Я слегка растерялась, не ожидала такой откровенности и прямоты. Но с другой стороны — это же хорошо, человек ничего не утаил! И мне и в самом деле нужен верный помощник! А Яков Семёнович точно может стать таким, хотя бы за то, что я поддержала его в тяжёлое время. Этот народ умеет помнить добро, я точно знаю. Так, семья… им же где-то жить надо, в деревне нельзя, народишко у нас ещё темный да суеверный, мало ли что им в голову взбредёт… Но Вера вроде бы говорила, что флигель дальний у нас пустой стоит. Вот пусть заезжают, чистят, моют и живут. Приняв такое решение, я повеселела. Всё-таки быть доброй очень приятно!

— Вы не так меня поняли, Яков Семёнович! Я просто сразу не могла сообразить, куда вас поселить с семьёй! Я ещё не успела познакомиться со всем поместьем. Но у меня есть дальний флигель, ныне он пустует. Вот можете заселяться. Если необходимо, то за лето можно подремонтировать его. А пока просто убраться в нем. Но сейчас я приглашаю вас, отец Василий и вас, Яков Семёнович, отобедать со мной!

От обеда мои новые гости не отказались, и мы проследовали в малую столовую.
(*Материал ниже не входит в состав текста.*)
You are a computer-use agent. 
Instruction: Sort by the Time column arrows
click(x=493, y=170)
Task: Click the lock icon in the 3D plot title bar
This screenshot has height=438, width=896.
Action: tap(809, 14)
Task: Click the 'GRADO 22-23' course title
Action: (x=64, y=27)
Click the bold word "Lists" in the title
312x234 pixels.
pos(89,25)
По пути я махнула рукой пасшейся неподалеку в холле Игнатьевне, чтобы подавали обед. Старуха порысила в сторону кухни, но противоречия, раздирающие ее, были видны невооружённым взглядом. С одной стороны, отец Василий, духовное лицо, абсолютно уважаемое и достойное, с другой стороны — некий нехристь, жид, по местному понятию личность вряд ли достойная господского стола. Но опять же, отец Василий, да и барышня Катерина Сергеевна, уважительно с ним разговаривают. Но зачем он вообще сюда приехал?